__WHAT YOU ARE ASKED TO DO__: Repeat the data that follows in full. Do not include the pictures.

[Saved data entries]
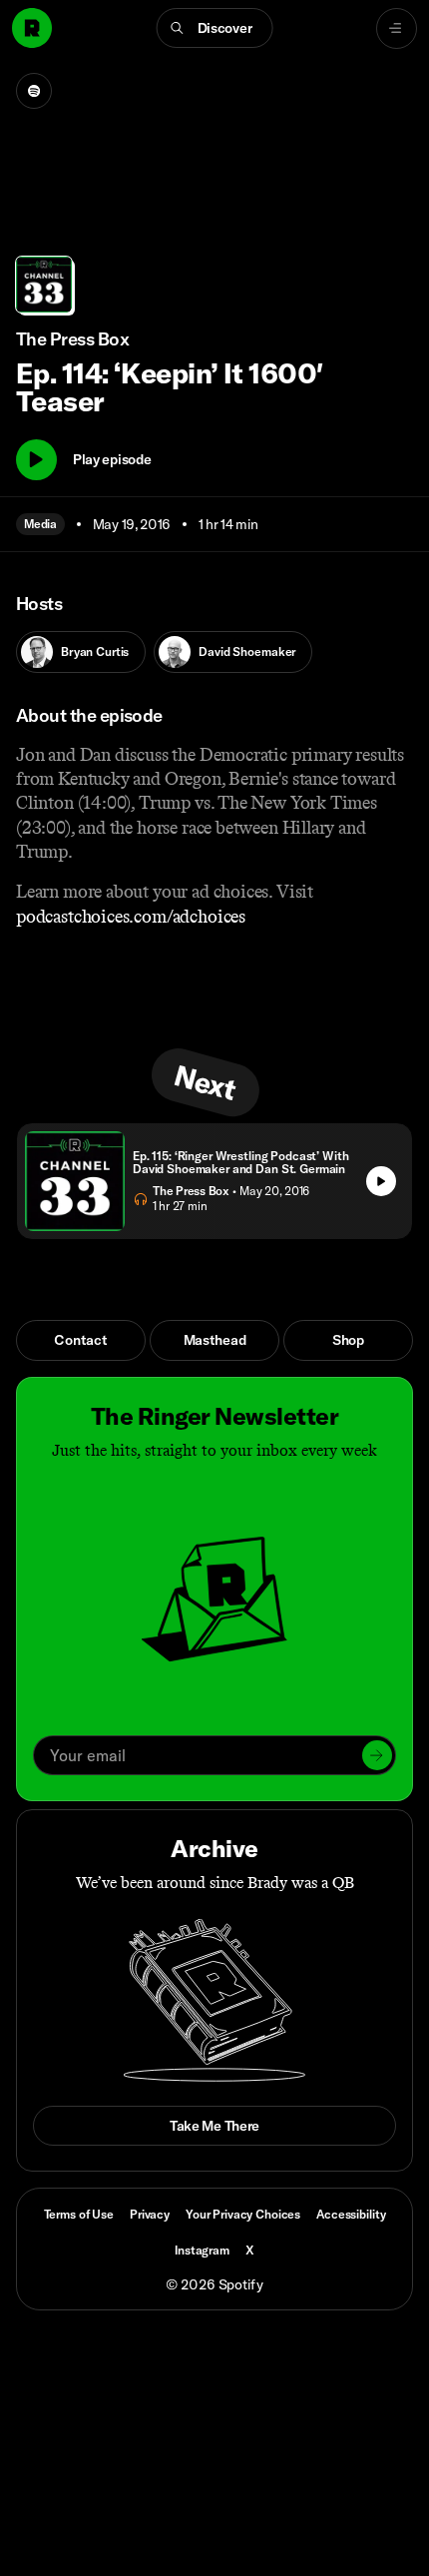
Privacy (150, 2214)
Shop (348, 1340)
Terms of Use (79, 2214)
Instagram (202, 2250)
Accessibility (350, 2214)
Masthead (215, 1340)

__TASK ANSWER__:
Privacy (150, 2214)
Shop (348, 1340)
Terms of Use (79, 2214)
Instagram (202, 2250)
Accessibility (350, 2214)
Masthead (215, 1340)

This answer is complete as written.